§ TASK REQUIREMENTS: Once the pictures are set aside, transcribe each line of the data exactly.

═══

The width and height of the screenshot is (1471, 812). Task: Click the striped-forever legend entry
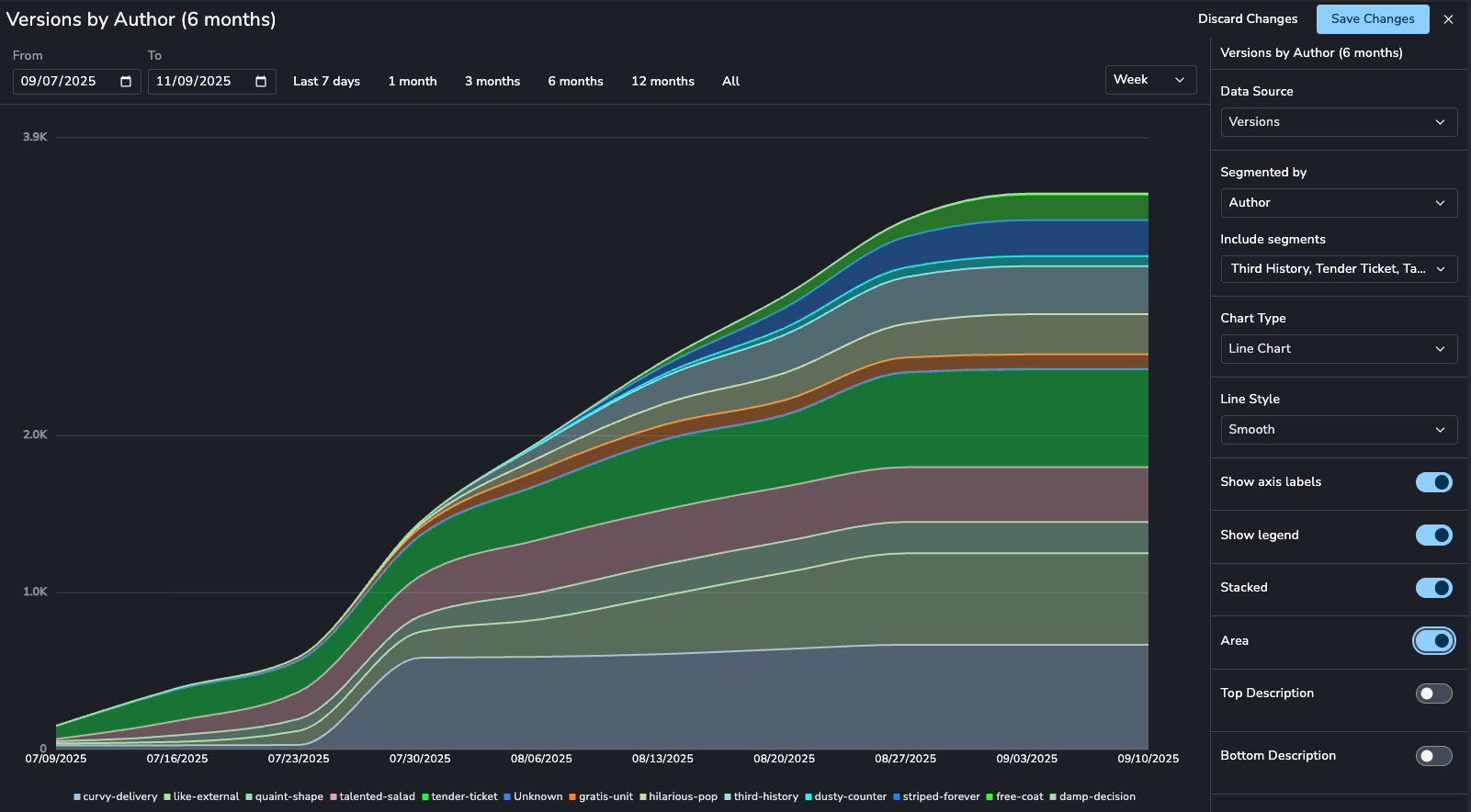click(x=936, y=797)
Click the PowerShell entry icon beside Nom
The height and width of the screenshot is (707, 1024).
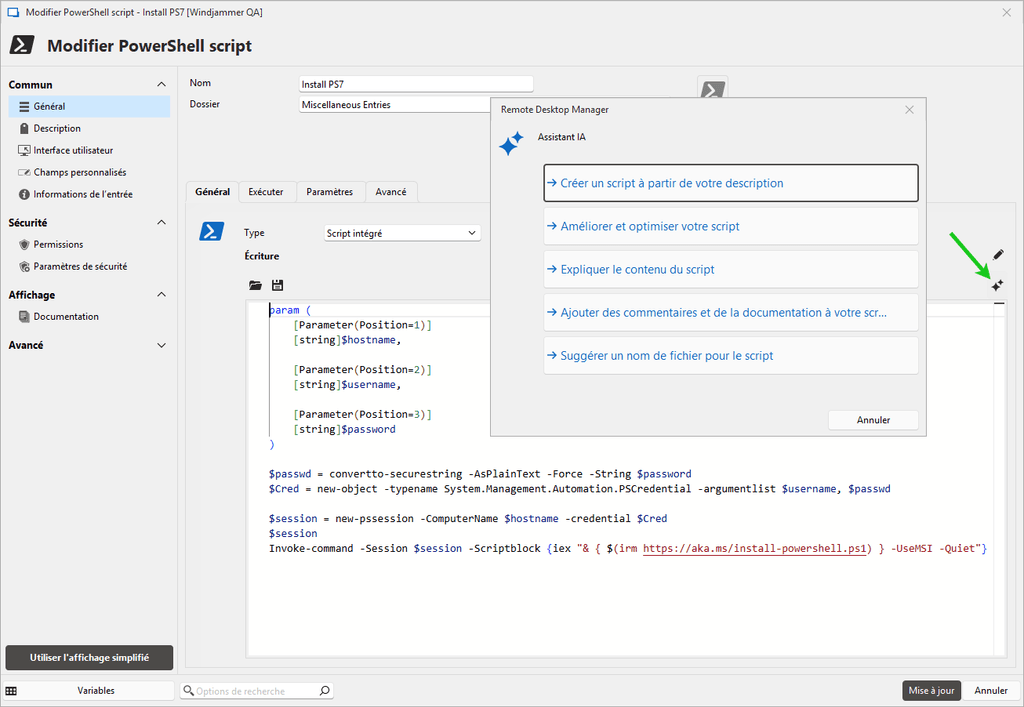tap(712, 90)
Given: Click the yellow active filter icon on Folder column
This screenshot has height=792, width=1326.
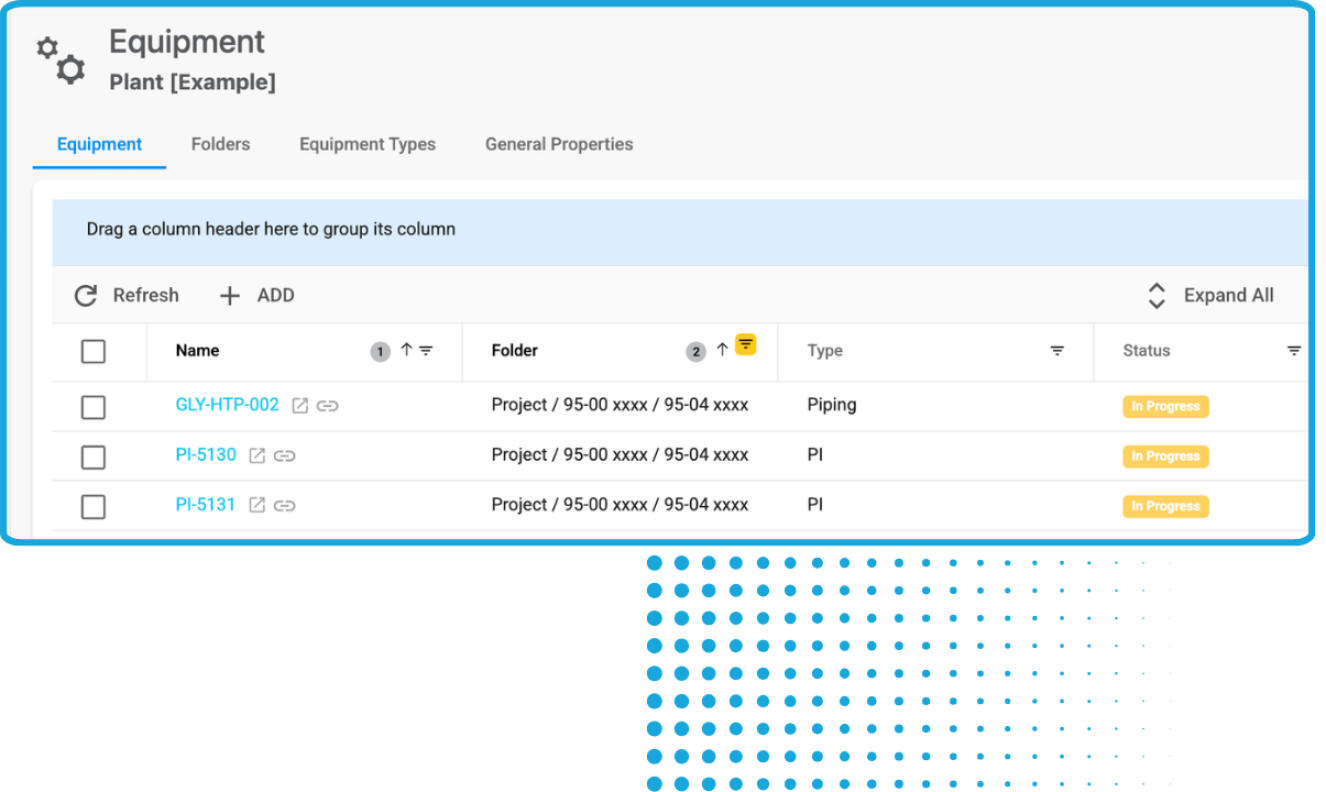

═══

§ WRITTEN REPLY:
The width and height of the screenshot is (1471, 812). Task: Click the striped-forever legend entry
click(x=936, y=797)
Click the PowerShell entry icon beside Nom
The height and width of the screenshot is (707, 1024).
tap(712, 90)
Given: Click the yellow active filter icon on Folder column
This screenshot has height=792, width=1326.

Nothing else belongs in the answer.